Bad news can be good news if you're an investor with a long time horizon and guts of steel. Every time a stock takes a body blow from an ugly reveal, there's an opportunity to buy at a discount.
That's the logic that might lead someone to consider picking up a few shares of Emergent BioSolutions (NYSE:EBS) right now. In the course of its work as a contract manufacturer for Johnson & Johnson (NYSE:JNJ), failures at an Emergent facility led to millions of contaminated coronavirus vaccine doses being discarded during a time of desperate need.
Now, the company's competence is in question, and the negative headlines just won't stop coming. Are Emergent's troubles a buying opportunity of a lifetime, or should investors stay far away from the stock?
What went wrong
Johnson & Johnson had contracted Emergent to manufacture doses of its coronavirus vaccine, which Emergent was fulfilling at its Baltimore facility. During a routine quality control check conducted by Johnson & Johnson staff, a batch of the vaccine was found to be contaminated. Fifteen million doses were spoiled and needed to be discarded. While that sounds like a lot, it's important to note that Emergent had already produced around 115 million doses without incident.
Nonetheless, after the issue was reported to the U.S. Food and Drug Administration (FDA), a subsequent investigation found a bevy of poor conditions at the facility, ranging from open bags of biohazard waste to mold in sterile areas. Production ground to a halt, and it has yet to resume.
These problems were only the latest of many, however. Going back to October, the company had been forced to discard five batches of AstraZeneca's (NASDAQ:AZN) vaccine, too. Now, Emergent is facing a slew of class action lawsuits from shareholders, not to mention a collapsing stock price and a major hit to its reputation.
To make matters worse, earlier this week, the company stumbled into even more scrutiny when it was revealed that its CEO sold $11.1 million in stock in the months leading up to the spoiled doses incident. And a congressional investigation into the company's political ties with the Trump administration is now under way.
Why now might be a good time to buy
As of April 21, the FDA maintains that Emergent still hasn't taken action to sufficiently account for its manufacturing problems. In their latest inspection report, regulators identified a slew of loose ends that the company's initial investigation of the spoiled batch failed to address. In addition, regulators criticized the company for its lack of contamination control procedures and the subpar training of employees working at the problematic facility.

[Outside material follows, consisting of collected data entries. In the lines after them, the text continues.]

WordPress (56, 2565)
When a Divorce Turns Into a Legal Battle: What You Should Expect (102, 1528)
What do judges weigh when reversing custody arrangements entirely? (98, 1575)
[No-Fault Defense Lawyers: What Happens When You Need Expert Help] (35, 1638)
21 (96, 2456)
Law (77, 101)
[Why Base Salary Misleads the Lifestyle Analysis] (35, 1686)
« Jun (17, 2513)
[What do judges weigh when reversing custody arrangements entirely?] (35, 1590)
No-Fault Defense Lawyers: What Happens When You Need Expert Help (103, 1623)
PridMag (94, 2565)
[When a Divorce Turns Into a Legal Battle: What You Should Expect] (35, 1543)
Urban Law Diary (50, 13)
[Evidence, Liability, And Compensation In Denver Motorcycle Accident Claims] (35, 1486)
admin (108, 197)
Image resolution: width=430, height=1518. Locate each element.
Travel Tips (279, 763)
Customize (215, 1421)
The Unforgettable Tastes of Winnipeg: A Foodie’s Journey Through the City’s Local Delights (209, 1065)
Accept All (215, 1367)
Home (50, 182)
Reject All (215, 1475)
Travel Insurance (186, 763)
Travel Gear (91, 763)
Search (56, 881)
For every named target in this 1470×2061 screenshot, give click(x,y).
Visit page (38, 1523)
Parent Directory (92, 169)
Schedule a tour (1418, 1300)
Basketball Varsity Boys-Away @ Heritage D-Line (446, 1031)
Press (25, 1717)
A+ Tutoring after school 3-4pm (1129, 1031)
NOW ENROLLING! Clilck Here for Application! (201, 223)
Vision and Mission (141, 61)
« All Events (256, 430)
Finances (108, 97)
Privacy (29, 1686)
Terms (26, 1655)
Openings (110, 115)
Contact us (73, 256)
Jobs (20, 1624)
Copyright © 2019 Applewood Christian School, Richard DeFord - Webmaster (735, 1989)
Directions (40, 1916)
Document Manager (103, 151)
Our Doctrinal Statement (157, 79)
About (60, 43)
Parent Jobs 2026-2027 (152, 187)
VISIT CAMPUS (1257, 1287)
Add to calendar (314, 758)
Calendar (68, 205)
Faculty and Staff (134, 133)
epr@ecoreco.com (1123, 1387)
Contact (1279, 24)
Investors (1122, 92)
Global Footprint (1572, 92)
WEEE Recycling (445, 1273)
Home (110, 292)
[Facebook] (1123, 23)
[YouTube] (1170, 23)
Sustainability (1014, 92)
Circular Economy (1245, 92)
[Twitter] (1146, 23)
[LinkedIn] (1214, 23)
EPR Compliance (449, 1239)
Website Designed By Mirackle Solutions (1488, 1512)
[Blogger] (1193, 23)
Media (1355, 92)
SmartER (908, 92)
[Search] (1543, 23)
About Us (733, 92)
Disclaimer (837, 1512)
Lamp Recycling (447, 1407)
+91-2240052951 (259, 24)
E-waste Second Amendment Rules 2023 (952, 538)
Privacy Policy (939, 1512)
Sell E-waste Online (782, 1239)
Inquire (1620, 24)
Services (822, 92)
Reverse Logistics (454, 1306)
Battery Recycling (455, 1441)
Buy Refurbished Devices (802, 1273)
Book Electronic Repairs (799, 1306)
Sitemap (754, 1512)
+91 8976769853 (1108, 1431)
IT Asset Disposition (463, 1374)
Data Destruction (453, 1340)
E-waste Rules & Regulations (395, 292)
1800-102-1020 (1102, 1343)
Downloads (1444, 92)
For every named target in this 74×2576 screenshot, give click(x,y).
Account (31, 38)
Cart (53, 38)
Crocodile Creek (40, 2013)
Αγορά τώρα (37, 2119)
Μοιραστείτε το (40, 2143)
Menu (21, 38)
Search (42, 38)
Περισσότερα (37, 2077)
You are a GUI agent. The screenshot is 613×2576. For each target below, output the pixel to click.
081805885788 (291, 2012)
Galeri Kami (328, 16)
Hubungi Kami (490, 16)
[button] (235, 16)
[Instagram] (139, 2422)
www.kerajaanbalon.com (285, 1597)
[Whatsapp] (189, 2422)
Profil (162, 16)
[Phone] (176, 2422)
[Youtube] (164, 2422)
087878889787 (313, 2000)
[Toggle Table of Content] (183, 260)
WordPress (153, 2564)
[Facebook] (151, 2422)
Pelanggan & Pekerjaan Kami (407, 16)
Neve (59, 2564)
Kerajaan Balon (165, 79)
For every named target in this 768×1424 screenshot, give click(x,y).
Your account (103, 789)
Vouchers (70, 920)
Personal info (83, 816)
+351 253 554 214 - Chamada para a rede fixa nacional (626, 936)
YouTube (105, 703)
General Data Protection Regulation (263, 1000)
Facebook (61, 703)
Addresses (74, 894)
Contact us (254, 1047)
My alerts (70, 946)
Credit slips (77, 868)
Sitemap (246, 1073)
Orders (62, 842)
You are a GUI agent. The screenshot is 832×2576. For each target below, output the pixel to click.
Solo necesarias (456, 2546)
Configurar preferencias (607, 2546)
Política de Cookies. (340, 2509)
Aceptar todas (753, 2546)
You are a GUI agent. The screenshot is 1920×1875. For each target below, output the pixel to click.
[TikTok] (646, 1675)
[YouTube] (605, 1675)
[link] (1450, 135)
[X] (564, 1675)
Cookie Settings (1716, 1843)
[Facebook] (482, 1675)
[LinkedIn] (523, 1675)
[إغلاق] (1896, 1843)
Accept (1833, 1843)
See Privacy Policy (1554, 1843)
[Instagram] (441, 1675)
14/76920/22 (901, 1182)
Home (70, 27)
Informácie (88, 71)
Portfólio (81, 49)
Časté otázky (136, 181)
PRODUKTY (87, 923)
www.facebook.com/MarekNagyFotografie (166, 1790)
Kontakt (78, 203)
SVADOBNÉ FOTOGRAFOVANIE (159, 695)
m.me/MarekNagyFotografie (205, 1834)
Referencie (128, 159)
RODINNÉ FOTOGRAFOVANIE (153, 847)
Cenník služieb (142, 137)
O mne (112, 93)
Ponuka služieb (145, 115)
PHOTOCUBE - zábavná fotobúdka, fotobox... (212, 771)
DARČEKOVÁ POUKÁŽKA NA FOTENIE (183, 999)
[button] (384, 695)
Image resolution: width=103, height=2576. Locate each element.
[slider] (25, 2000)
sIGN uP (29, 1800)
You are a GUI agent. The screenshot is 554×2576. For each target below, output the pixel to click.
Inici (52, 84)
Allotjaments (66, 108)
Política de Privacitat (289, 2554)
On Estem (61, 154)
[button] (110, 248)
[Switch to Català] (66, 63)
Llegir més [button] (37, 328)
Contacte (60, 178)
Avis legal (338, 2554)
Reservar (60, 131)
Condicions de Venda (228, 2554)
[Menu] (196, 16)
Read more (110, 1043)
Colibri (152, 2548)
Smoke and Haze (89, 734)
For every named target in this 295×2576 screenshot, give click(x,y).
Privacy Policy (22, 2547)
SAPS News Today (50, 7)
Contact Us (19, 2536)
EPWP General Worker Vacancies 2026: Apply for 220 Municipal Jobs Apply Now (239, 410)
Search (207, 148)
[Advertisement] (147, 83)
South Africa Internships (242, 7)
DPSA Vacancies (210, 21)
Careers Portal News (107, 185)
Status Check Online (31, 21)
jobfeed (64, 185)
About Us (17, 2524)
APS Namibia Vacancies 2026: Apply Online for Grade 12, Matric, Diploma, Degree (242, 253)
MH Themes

Like wealth, reputation takes a long time to build, but it's easy to lose. Emergent's stock is falling more and more as unglamorous details emerge, and it seems like management's preliminary attempts at stemming the losses have failed to even acknowledge the depth of the problems. Eventually, there won't be any bad findings left to report, and the news cycle will move on. At that point, the stock will likely be at its nadir, and it's reasonable to suspect that it will stay near there for some time.
Still, today's dumpster-diving buyers of the stock could easily become the brilliant investing visionaries of tomorrow if Emergent can recover from its tailspin in the coming years. It remains to be seen what kind of negative revenue effects the saga will have, if any. In its latest earnings report from December, the company reported quarterly revenue growth of 61.8% year over year. That means it can lose a handful of revenue-bearing manufacturing contracts and still keep growing at a fair clip, so it could still be a growth stock despite a lot of bad press.
What's the verdict?
As someone with firsthand experience working in a pharmaceutical manufacturing environment, I couldn't possibly imagine investing in Emergent right now. The issues documented by the FDA's report are so poor that it's actually quite hard to believe the company was ever genuinely up to the task of vaccine manufacturing. Overall, my impression is that management is so disengaged from daily operations that the working culture is severely compromised.
Speculative bargain-hunters could still try to make a buck by buying the stock now, down over 30% year to date, and holding it for a few years. But I get the feeling that decision-makers in the pharmaceutical industry are likely to eschew Emergent for better-run competitors moving forward.